Come nasce la tua passione per la musica e quali sono stati i tuoi riferimenti musicali più importanti?
Sono nato in una famiglia “musicale”. Mio padre era il quarto di dieci fratelli e sorelle, e tutti sapevano suonare strumenti o cantare, o fare entrambe le cose. Mio nonno Yossef Sassi (io sono il suo omonimo) è stato un suonatore di Bouzouki e Oud, e insegnante di scale arabe e  makamat (opere rimata, a cavallo tra prosa e poesia). Le mie influenze arrivano dunque dalla mia famiglia, da mio padre in particolare, e poi dalla musica di tutto il mondo - da Dead Can Dance, Joe Satriani, Dream Theater e fino a Omar Faruk Takbilek.

Sei considerato un virtuoso della chitarra ma ciò che emerge dall'ascolto della tua musica è un sound globale, un gioco di squadra: mi sto sbagliando?
Infatti, mi pare sia chiaro il senso della band, del gruppo al lavoro. Sono abituato a lavorare con altri musicisti, suonare e cooperare in gruppo. Nel mio progetto solista è privilegiato il “suono di squadra”, e sebbene sia io a comporre e arrangiare le canzoni, ogni musicista contribuisce con il proprio talento, colore e stile.

Mi racconti qualcosa di questo tuo nuovo album, "Desert Butterflies"?
Il nuovo album, “'Desert Butterflies”, è stato registrato in quattro paesi e tre continenti, e  include un cantante italiana che arriva dalla Sardegna, Mariangela Demurtas (Moonspell, Tristania). Comprende tanti musicisti e buoni amici, come Marty Friedman, Ron 'Bumblefoot' Thal (Guns'n'Roses) e molti altri.

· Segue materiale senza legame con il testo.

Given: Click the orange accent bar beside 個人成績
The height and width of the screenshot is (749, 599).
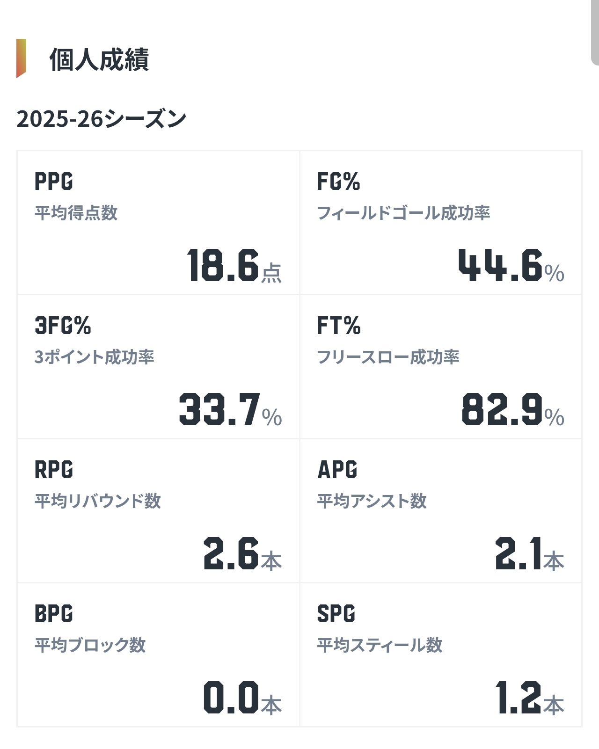Looking at the screenshot, I should [21, 58].
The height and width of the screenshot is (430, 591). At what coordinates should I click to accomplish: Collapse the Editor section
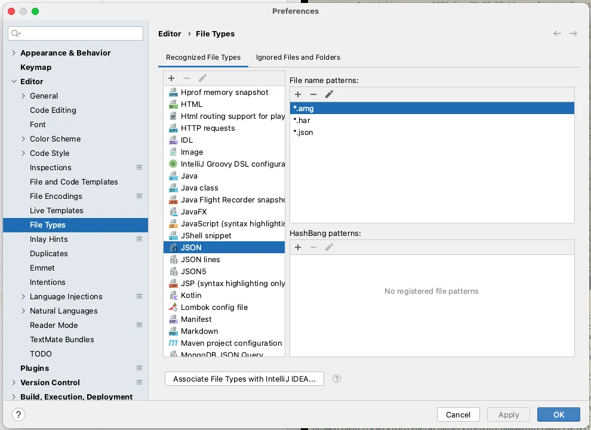[14, 82]
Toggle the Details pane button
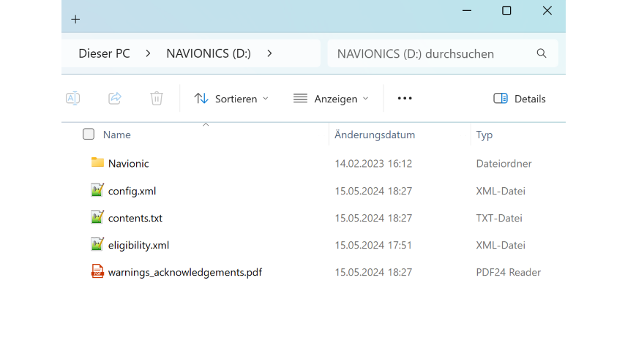The height and width of the screenshot is (351, 625). (520, 99)
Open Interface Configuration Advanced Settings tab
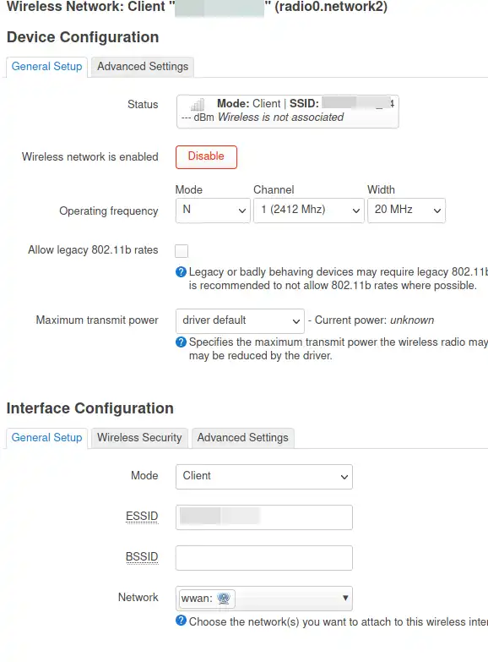The width and height of the screenshot is (488, 662). pos(243,438)
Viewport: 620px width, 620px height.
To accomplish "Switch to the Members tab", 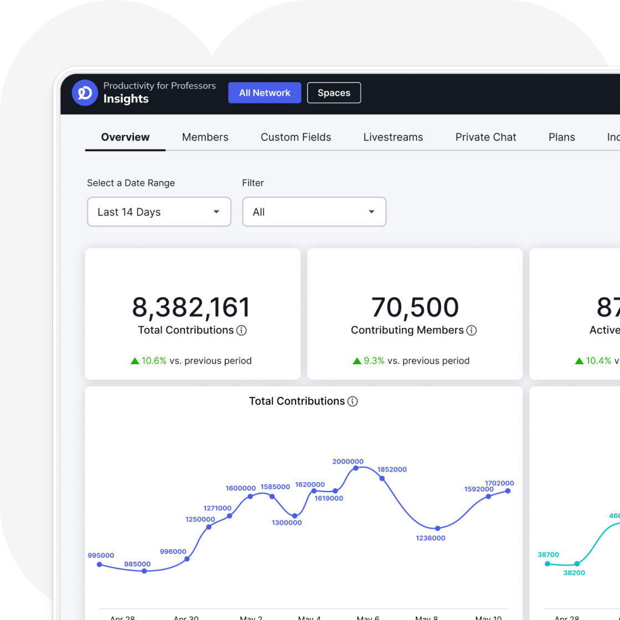I will (x=205, y=137).
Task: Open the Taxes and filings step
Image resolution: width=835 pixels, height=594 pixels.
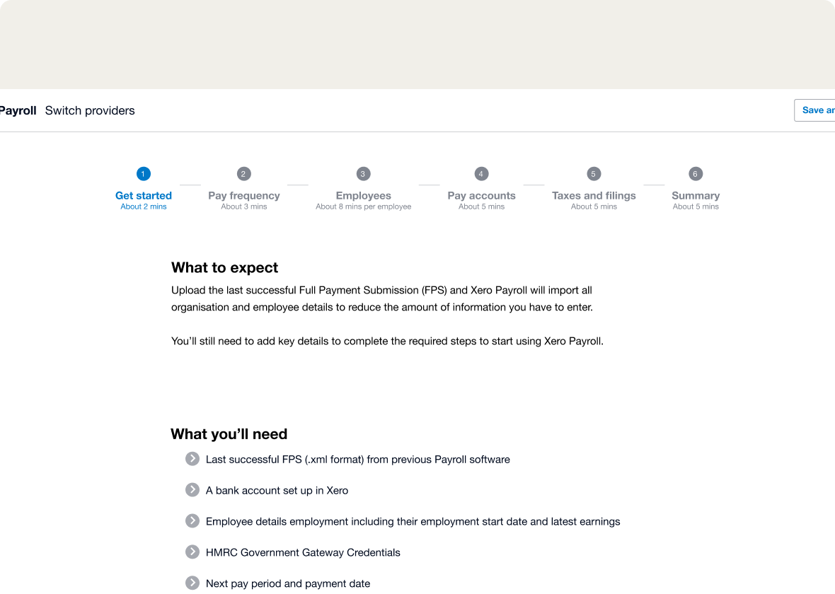Action: point(594,196)
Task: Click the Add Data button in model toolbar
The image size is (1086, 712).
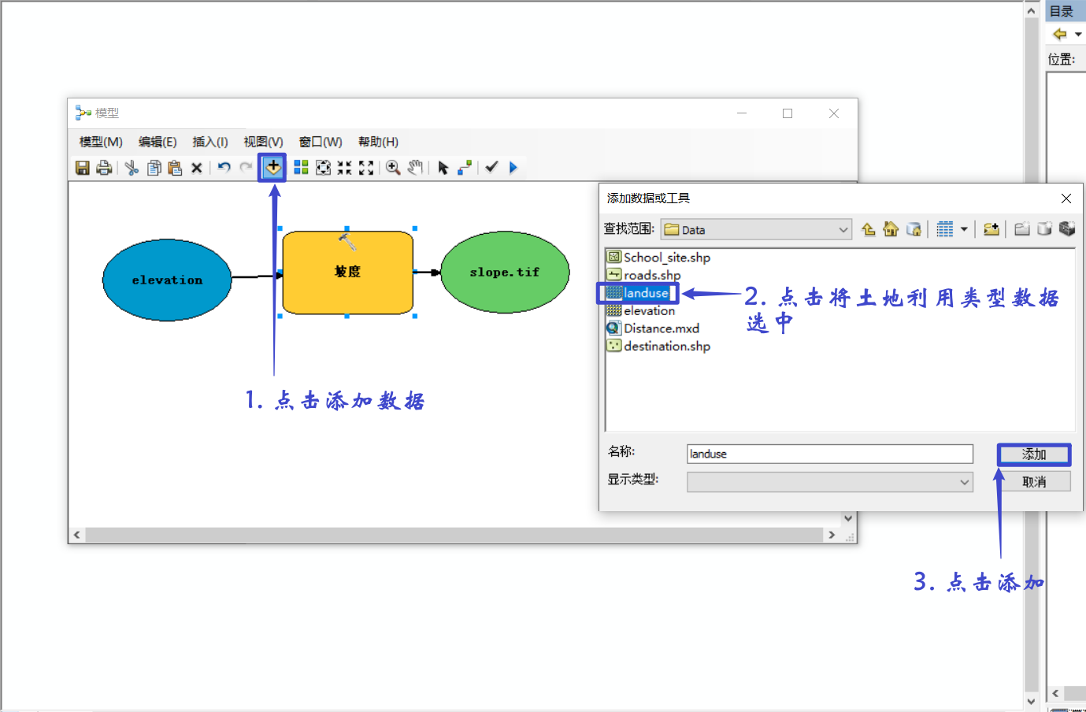Action: pyautogui.click(x=272, y=167)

Io suono 19 (!) diverse chitarre, e le canzoni costituiscono un concept album che parla della routine, del perseguire i sogni personali, lasciando ciò che è familiare e usuale, alla ricerca di  nuove e grandi sfide.

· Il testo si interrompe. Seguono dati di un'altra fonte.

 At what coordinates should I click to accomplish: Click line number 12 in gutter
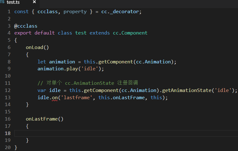(x=8, y=90)
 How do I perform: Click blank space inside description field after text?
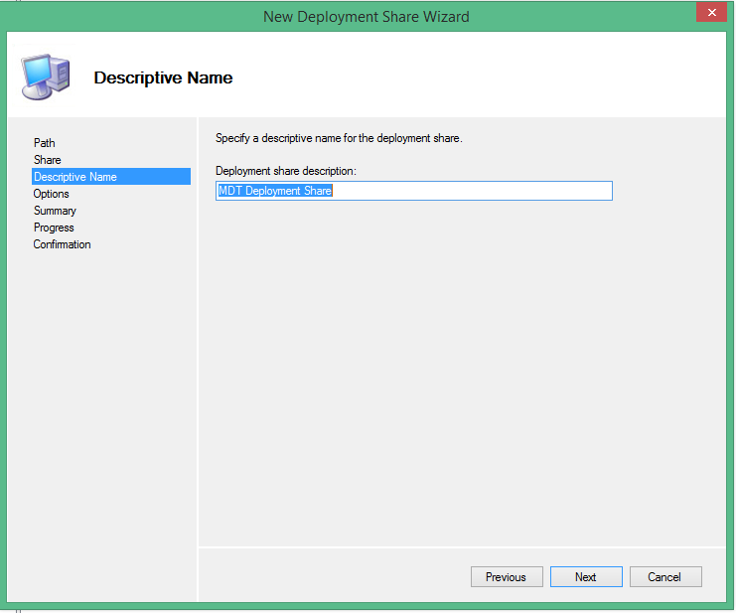[x=477, y=191]
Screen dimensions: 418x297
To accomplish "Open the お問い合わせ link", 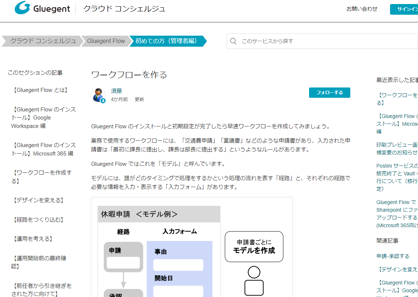I will [x=362, y=9].
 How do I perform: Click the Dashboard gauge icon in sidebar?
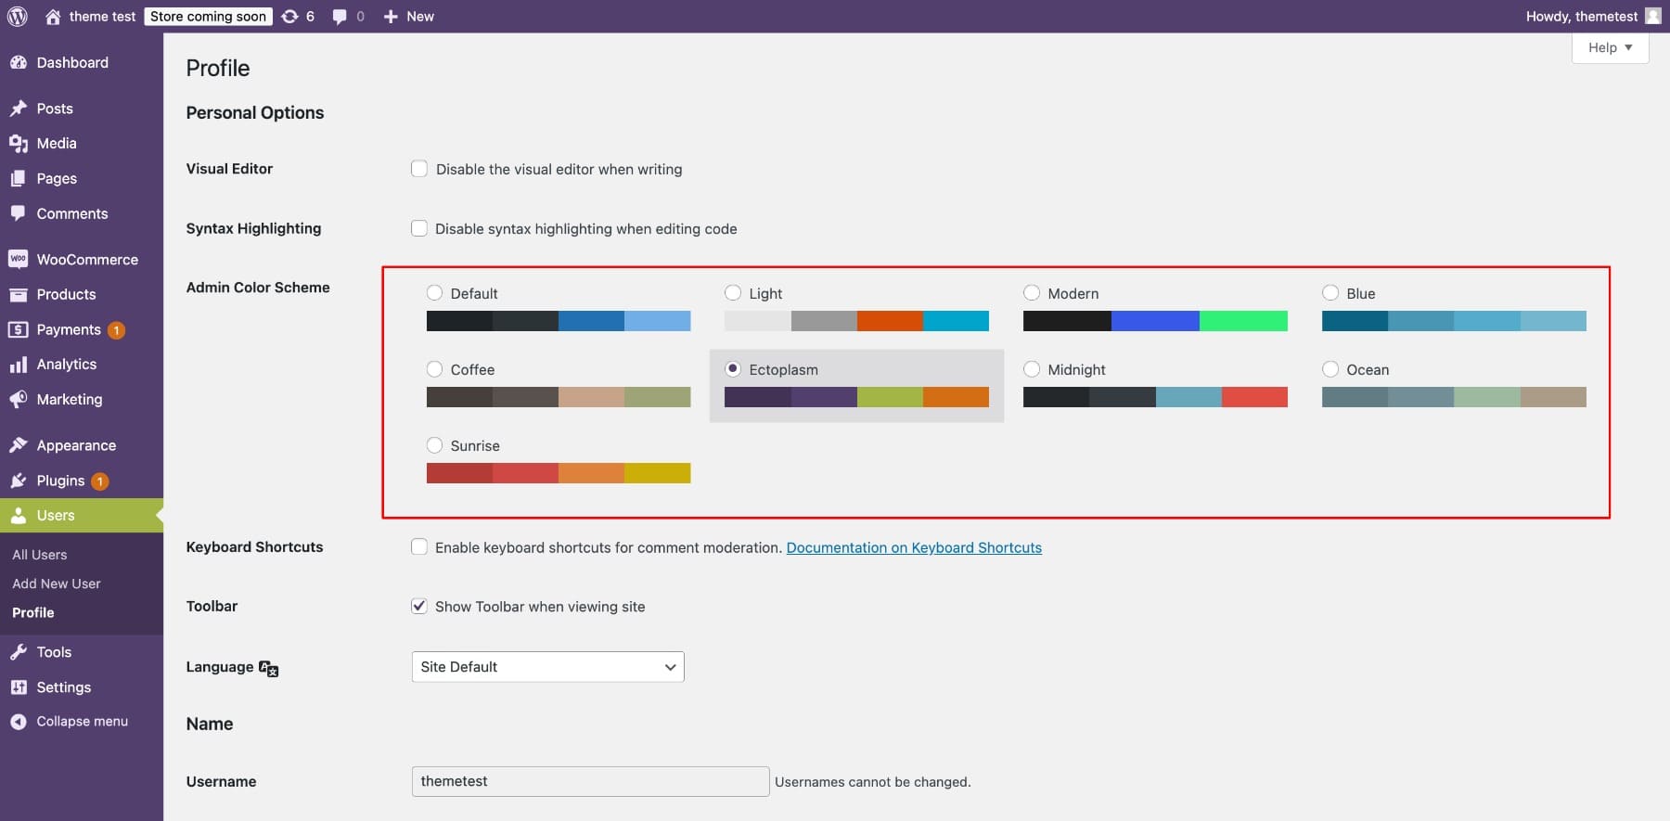18,62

In un brano è presente una vocalist italiana, Mariangela Demurtas: come nasce la vostra collaborazione?
Mariangela è un grande cantante e una persona straordinaria. Ci siamo incontrati qualche anno fa in alcuni festival, e sono rimasto colpito dalla sua voce e dalla sua capacità di stare sul palco. Ho anche un po’ di sangue italiano in me (sono un quarto italiano, da parte di mio padre), e forse questo è il motivo per cui abbiamo legato bene. Dopo la nostra conoscenza siamo rimasti in contatto, e mentre stavo lavorando sulla canzone “Believe”,  ed ero alla ricerca di un cantante capace di esprimersi in spagnolo o italiano, lei è stata la prima che mi è venuta in mente. Mariangela è protagonista di una straordinaria performance nel disco, così come accade negli spettacoli dal vivo, dove abbiamo l’opportunità di  esprimerci assieme.

Sono rimasto incuriosito dalla Bouzouki-Guitar di tua invenzione: me ne parli?
E 'un unico corpo, due manici, tre anime elettrificate - chitarre acustiche e bouzouki in un unico strumento. Nel 2011, decisi di progettare uno strumento che sarebbe poi diventato l'incarnazione del mio percorso musicale. Ho avuto un chiaro bisogno di trovare un modo efficace per passare dalla acustico Greek Bouzouki alla mia chitarra elettrica, e dopo molti tentativi e duro lavoro è nato il "Bouzoukitara", uno strumento unico che combina un mandolino tradizionale greco (Bouzouki) ad una chitarra solid-body elettrica. Insieme al Liutaio Bejamin Millar  sono stato in grado di trasformare questo progetto in realtà.

Potresti raccontarmi qualcosa sullo stato della musica nel tuo paese?
Purtroppo, la musica e la cultura in generale, non sono così importanti come io vorrei che fossero in Israele. Provenendo da una regione in fase di lotte e conflitti, vedo che a volte la musica è superata da questioni più urgenti. Ma questo è anche il motivo per cui è così importante per me fare musica nel mio paese, e in tutti i paesi limitrofi - la musica è il vero linguaggio universale capace di fare da tramite tra le persone. Essa ha il potere di unire la gente, riuscendo  laddove la politica fallisce. Ed è questa la ragione per cui a quel punto prendo in mano la chitarra e cerco di fare al meglio ciò che… so fare meglio!

C'e qualche possibilità di vederti prossimamente in Italia, per qualche concerto di presentazione dell'album?
Certo! Stiamo lavorando su alcune date relative all’Europa, e l'Italia dovrebbero essere inclusa. Sono già stato in tour in Italia  in occasione dell’uscita del mio disco precedente, i “Melting Clocks", a Prato e a Milano, e spero  di tornare!